Check every line of the entries that follow, and copy the ones containing "computer".

[Records from a collection]
- Opening Delimiter -

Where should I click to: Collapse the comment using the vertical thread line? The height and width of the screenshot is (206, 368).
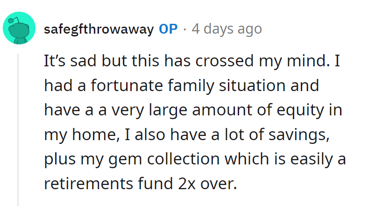[18, 130]
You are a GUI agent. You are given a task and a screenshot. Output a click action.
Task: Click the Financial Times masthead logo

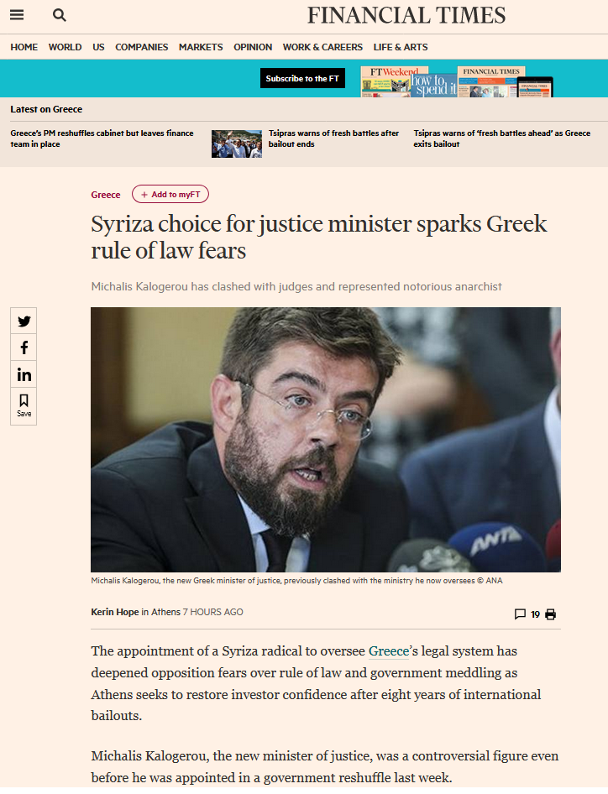406,15
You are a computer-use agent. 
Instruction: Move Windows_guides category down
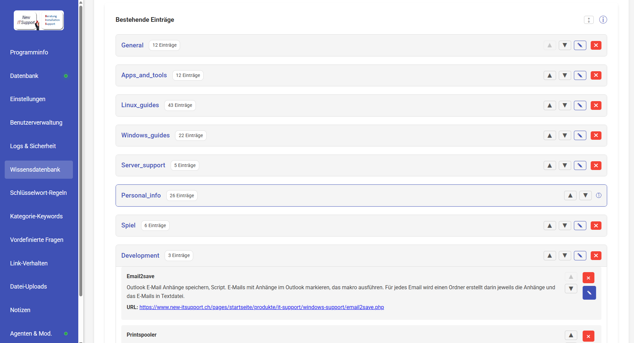tap(565, 135)
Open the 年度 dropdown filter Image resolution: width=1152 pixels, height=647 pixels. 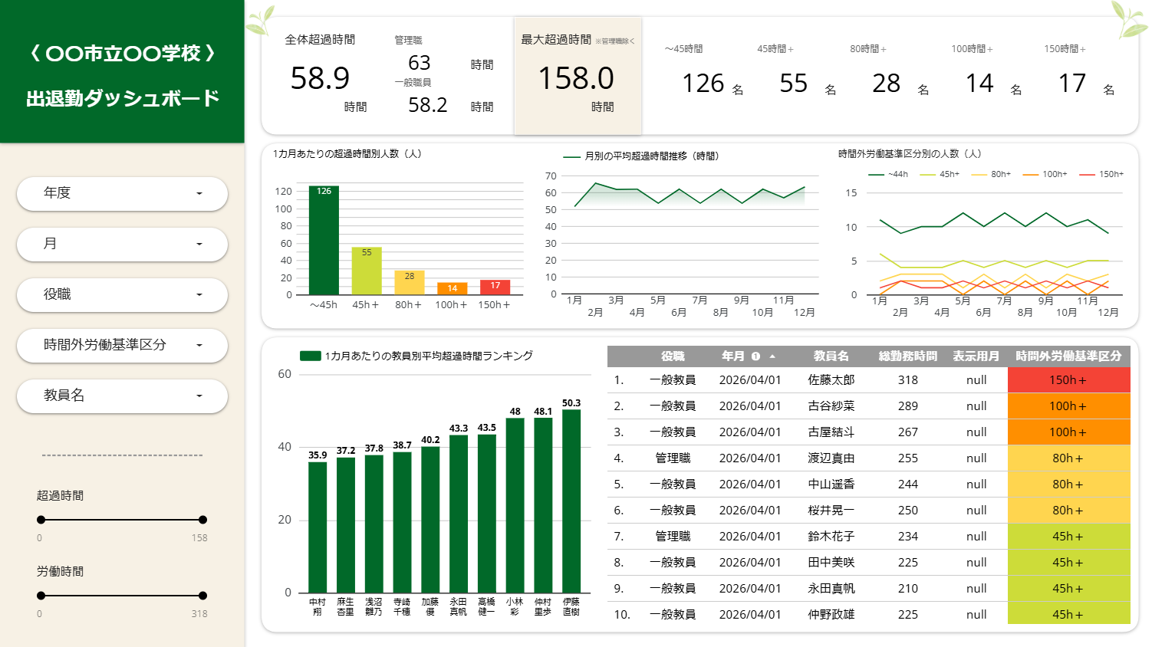coord(122,193)
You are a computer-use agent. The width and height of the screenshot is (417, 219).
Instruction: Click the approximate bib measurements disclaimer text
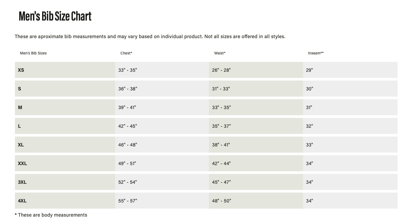[150, 37]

- Closing Delimiter -

:: Response to this task ::
You are a computer-use agent. 
You are a computer-use agent. The width and height of the screenshot is (417, 219).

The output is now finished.